Gelişiyle bizlere rahmet, bereket ve huzuru yaşatan, zihin ve gönül dünyamızı, bağışlanma, arınma ve takva ile süsleyen on bir ayın sultanı Ramazan-ı Şerif'ten ayrılmanın hüznünü yaşıyoruz.
Evveli rahmet, ortası mağfiret, sonu ise cehennemden selamet olan Ramazan-ı Şerif'i bir kez daha yaşamanın şükrünü eda ediyoruz. Bu mübarek ayın nihayete ermesiyle hüzünleniyor ama aynı zamanda vefa ve kardeşlik duygularının dalga dalga yayıldığı bayrama kavuşmanın sevincini taşıyoruz.

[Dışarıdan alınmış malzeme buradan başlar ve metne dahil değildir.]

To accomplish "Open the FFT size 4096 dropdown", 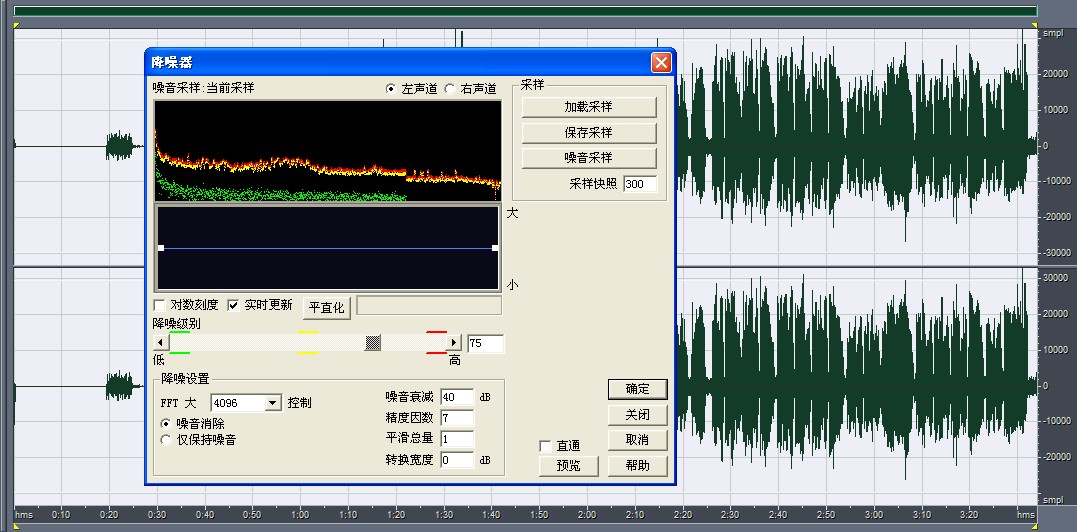I will click(272, 403).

Ramazan Bayramı bir ay içerisinde oruçlunun, sabrı, şükrü ve teslimiyeti karşısında Allah’ın bir ikramıdır. Orucun bir hediyesidir. İnsanın düşmanı olan nefsiyle giriştiği savaşta onu yenmenin, nefsini yere devirmenin ardından Rabbisinin verdiği Zafer kutlamasıdır. Her oruçlu cihat azmiyle kendi iç dünyasında kötülüğe çağıran arzularıyla savaşmış, yorulmuş yara bere içerisinde kalmış, sonunda da bayramı hak etmiştir. Bu bayram oruçluların ana sütü kadar hak ettiği bir bayramdır. Bayramlar aynı inanç, aynı duygu ve aynı düşünceleri paylaşan insanların birlikte sevindiği müstesna günlerdir.
Bayramlar Cenab-ı Hak’kın Mü’minlere manevi bir ziyafetidir. Bayramlar neşe, sevinç, sevme, sevilme ve sevindirme günleridir. Kardeşlik duygularının perçinleştiği, milli birlik ve beraberliğin pekiştiği, sevgi, saygı, şefkat ve merhamet duygularının coştuğu, dargınlıkların sona erdiği, asık suratların güldüğü ve katılaşmış kalplerin yumuşadığı müstesna günlerdir.
Ramazan ayı boyunca kazandığımız güzel hasletleri Kur’an-ı Kerim'le bilgilenme gayretimizi, paylaşma duyarlılığımızı, hâsılı bütün güzel hasletlerimizi yılın diğer günlerinde de sürdürebilmek son derece önemlidir. Nitekim ibadetlerde orta yol ve süreklilik Yüce Allah’ın istediği, Sevgili Peygamberimizin tavsiye ettiği bir durumdur. Rahmet peygamberi Hz. Muhammed Mustafa (s.a.v.) “İbadetlerin Allah’a karşı en sevimli olanı, az da olsa devamlı olarak yapılanıdır.” buyurmuştur.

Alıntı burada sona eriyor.